The warning is that by following a reading plan your faith may become stale, you may become self-righteous or self condemning (different outcomes of the same belief), and the Word may lose it’s awe-inspiring nature. I had heard these warnings before or had experience with them generally.

There are five encouragements two of which I have heard many times, it is good that we would read through the entire Bible in a year and it will be easier to open the Bible when you don’t have to decide what to read.

The other encouragements are about reading in community: people will have things besides gossip to discuss, parents will know what their children are reading and can reflect on that with them, the pastor will be able to preach on what the congregation has been reading, and we will think of others who we know are reading the same passages as us and will better be able to pray for them.
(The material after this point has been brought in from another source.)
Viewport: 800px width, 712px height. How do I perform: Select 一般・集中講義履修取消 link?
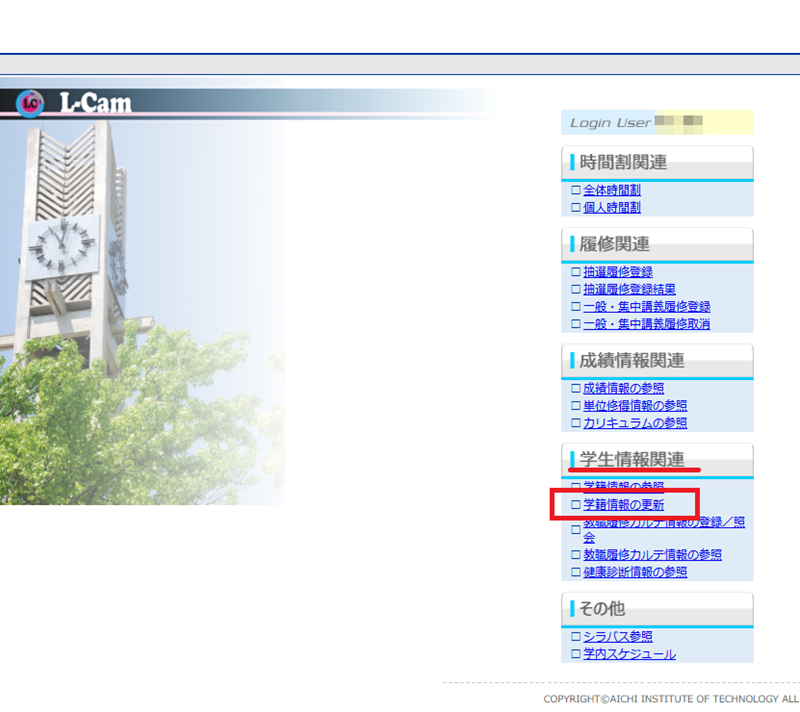point(646,324)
At first I thought to myself, “how quaint, thinking that many people in my close community would be reading the same passages continually.” It shows how alone I am, and how alone I suspect others are. This is a reshaped idea of the church calendar. My in-laws go to a liturgical church and have a pretty good idea of what the sermon will be about every single week and have for years.

There are positives and negatives to this. From conversations with them they don’t think that every passage gets attention. But, their pastors also might have a harder time hiding from preaching on uncomfortable sections of the Bible.

The pastors also don’t feel any pressure or waste time making sermon series. Making graphics, three to five alliterative points, or gathering passages from across the Bible to make a point. The topic is set, so to speak.

What would it be like to be reading the same passages on a daily basis as your friends, your family, your pastor.